Мы подходим к той самой хрущевке, где были в первый раз, вечером. Мы ведь слишком быстро тогда поверили темноте. И вот сколько света мы здесь увидели…
— Вы на мексиканцев похожи. Те тоже небритые, — говорят нам эти дети.
Откуда тут мексиканцы? Это волонтеры, они приезжают сюда на летний лагерь, в школу. Организуют его снова адвентисты, но уже без пропаганды.
— Я с ними договорился, чтобы без пропаганды. Они четыре дня тут занятия проводят: физкультура, рисование, пение. Днем обедать дают, потом оставляют ручки, тетради, мячи, — говорит Апресян.
Когда-то в городе жили 7-8 тысяч человек. Сейчас в школе учится 27 детей. Из ближних сел на летний лагерь собирается еще примерно столько же.
Один из первых горожан до сих пор жив, ему больше 90.
— На руднике работал, а моложе нас с тобой. Зайдешь у нему – увидишь. Сейчас вот снова разговоры пошли, что снова приедут, разведку продолжать, — говорит Апресян.

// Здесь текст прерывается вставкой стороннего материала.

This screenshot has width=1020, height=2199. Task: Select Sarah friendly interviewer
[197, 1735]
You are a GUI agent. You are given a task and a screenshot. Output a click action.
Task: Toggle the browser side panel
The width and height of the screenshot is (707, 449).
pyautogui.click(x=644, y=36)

Апресян (тогда еще мальчик Сероб) родился в Дастакерте. Здесь же окончил школу, которой теперь руководит. Рудник он помнит еще с тех лет. Правда, тогда он был закрытый, но остались его хвосты – в ущелье по пути в Дастакерт. Теперь на них растет трава, а кто-то даже посадил абрикосы.
— Не знаю… Так хотя бы работа будет у людей. А где еще работать?, — спрашивает он.

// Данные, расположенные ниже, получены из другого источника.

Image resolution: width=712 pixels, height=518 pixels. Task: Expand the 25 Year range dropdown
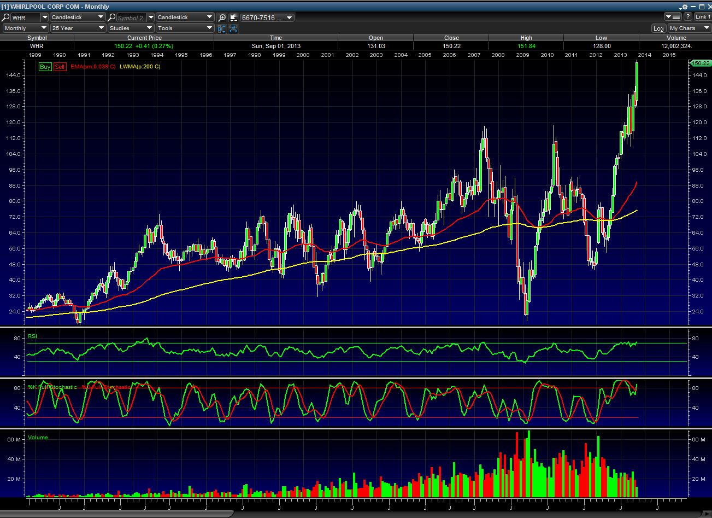point(78,28)
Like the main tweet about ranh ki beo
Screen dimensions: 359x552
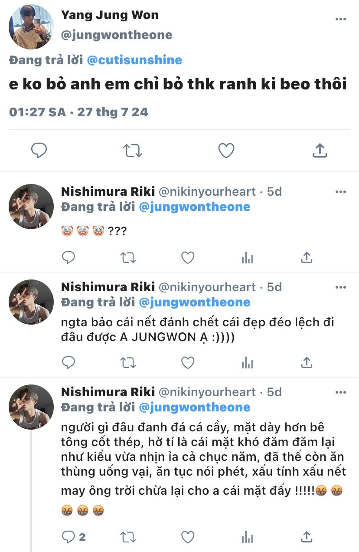click(226, 151)
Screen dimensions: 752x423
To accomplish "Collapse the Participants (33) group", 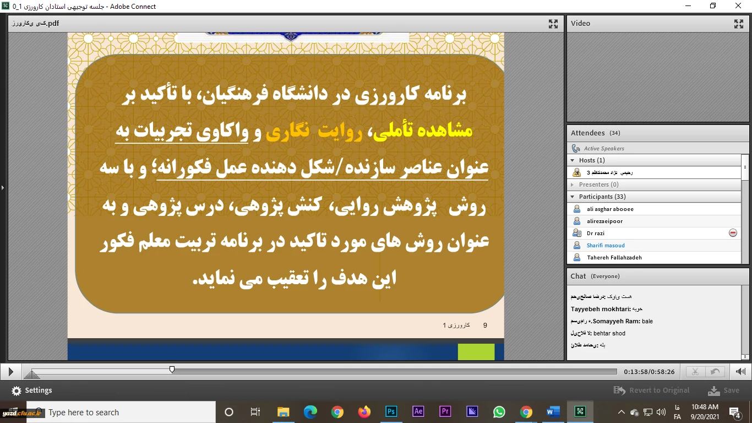I will click(573, 197).
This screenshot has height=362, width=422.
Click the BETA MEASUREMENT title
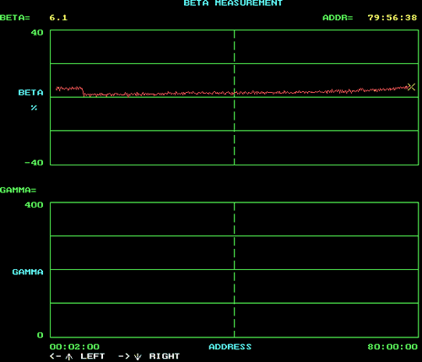coord(233,3)
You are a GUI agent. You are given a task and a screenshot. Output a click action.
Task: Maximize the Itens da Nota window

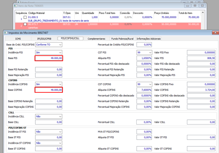[x=195, y=6]
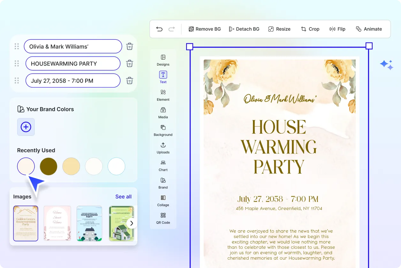Viewport: 401px width, 268px height.
Task: Open the Collage panel
Action: tap(163, 201)
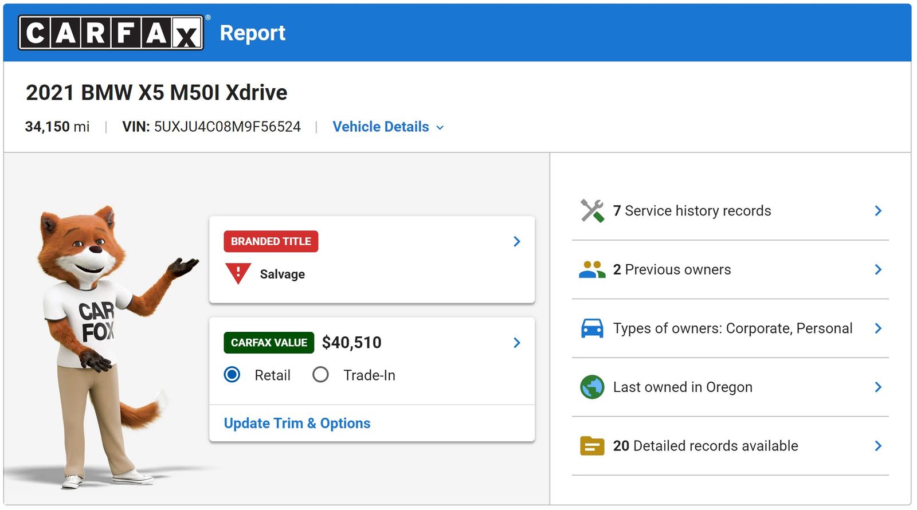This screenshot has width=917, height=510.
Task: Click Update Trim & Options link
Action: 297,423
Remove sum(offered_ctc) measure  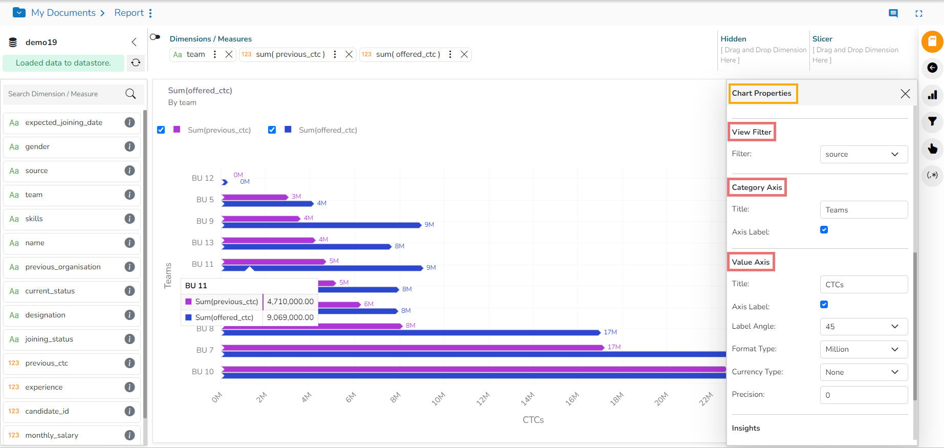point(464,54)
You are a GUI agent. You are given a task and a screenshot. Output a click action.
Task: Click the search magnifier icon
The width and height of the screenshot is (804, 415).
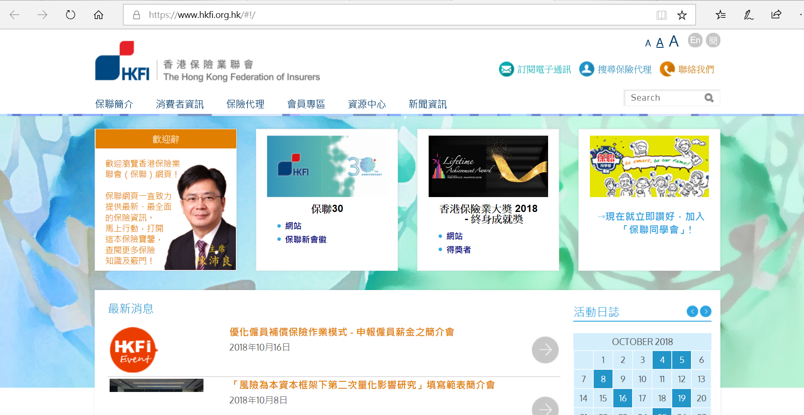pyautogui.click(x=709, y=98)
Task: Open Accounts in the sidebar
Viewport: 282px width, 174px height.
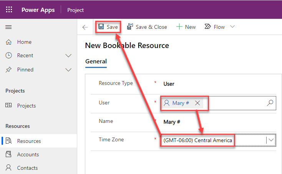Action: 28,154
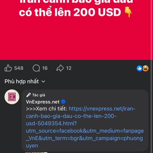Click the 16 comments count

[x=45, y=68]
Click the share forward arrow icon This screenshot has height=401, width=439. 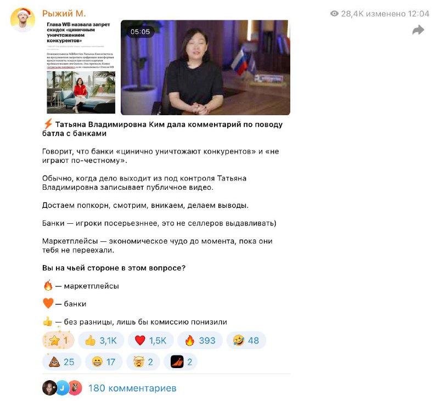(418, 30)
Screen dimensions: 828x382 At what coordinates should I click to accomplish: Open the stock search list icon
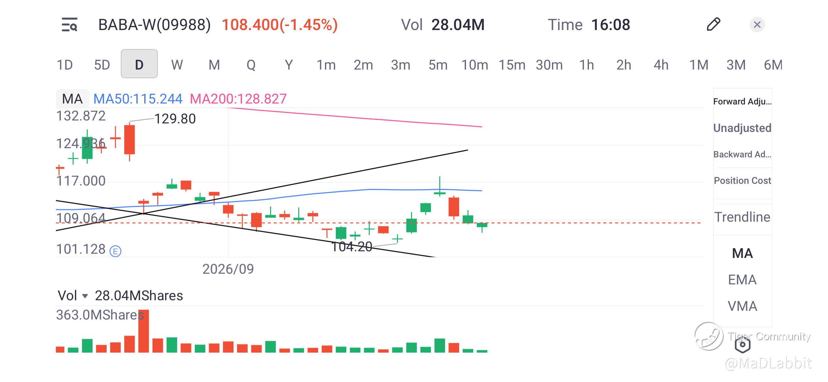(70, 25)
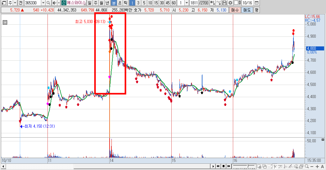Viewport: 326px width, 170px height.
Task: Click the 매도 sell button
Action: [x=247, y=10]
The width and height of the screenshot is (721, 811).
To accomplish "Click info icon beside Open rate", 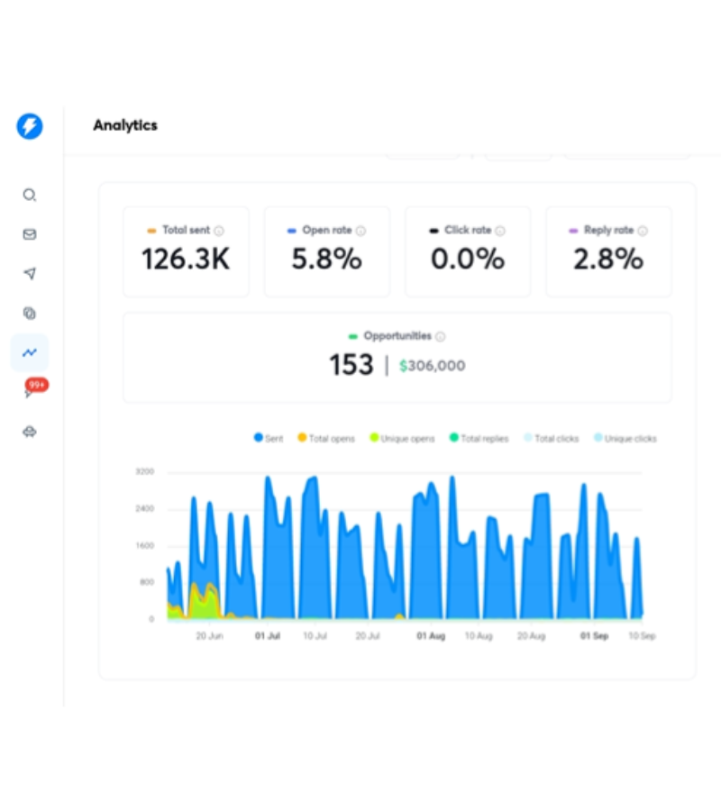I will 361,231.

Бакинцев тут осталось шесть-семь домов. Местных – еще несколько десятков семей.
После такого разговора можно сказать "ну, до свидания", сесть в машину и уехать. Но будь ты из Еревана, Дастакерта, Воронежа или Кельна - ты сразу чувствуешь: так не пойдет.
Поэтому в этот раз мы подготовились лучше: заехали в магазин (в селе Толорс, на полпути, один магазин все-таки есть) и взяли сладостей.

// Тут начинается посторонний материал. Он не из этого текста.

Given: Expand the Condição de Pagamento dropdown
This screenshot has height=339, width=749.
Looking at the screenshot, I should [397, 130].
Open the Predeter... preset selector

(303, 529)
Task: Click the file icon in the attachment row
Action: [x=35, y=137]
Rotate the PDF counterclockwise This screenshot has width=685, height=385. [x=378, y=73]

— Выпьем по чашечке кофе, — смело предлагаем мы (не с пустыми же руками идем!).
— Подождите. Сейчас хлеба возьму, сосед для меня оставил, и поднимемся ко мне, — говорит он.
Вот и его "дастакерт" – его "усадьба". Дом у него в Сисиане, внуки – тоже. А он сюда приезжает на автобусе, со школьными учителями. Вечером те уезжают, а он остается по нескольку дней (все-таки директор!).
Из сарая он приносит дрова. Несет их через веранду со старым, черно-белым зеркалом. Разжигает печку (мы пытаемся ему помогать).
— Только вот нам ехать надо, до Еревана еще далеко, — говорим мы.
— Конечно, поедете, — отвечает он.
На столе появляются зелень, селедка, вишневый компот и тутовая водка. А мы тщетно пытаемся уговорить директора: "Вы за столом с нами – нам большего не надо. Хлеб да сыр поставьте – и хватит".
— Погодите… Тут у нас мед такой получается… Объедение просто. Луга ведь альпийские, две тысячи метров. Я же говорил: весной выйдешь – заглядишься. Я и сам ульи держу, вот весной вынесу. А пока что прошлогодний распробуете. Вот этот, он с воском. Сейчас на печку положим, подтает, и ложками возьмете на хлеб…
Мед мы так и не попробовали.
— Это вашим внукам, пусть здоровые растут, — говорим мы. Апресян широко улыбается (вот ведь чудят эти ереванцы!).
— Тут всем хватит", — говорит он.
А как сделать, чтобы всем дастакертцам хватило хотя бы немного тепла? И в своем доме, а не за тридевять земель? Ведь здешние люди, как мы убедились, не верят ни темноте, ни холоду.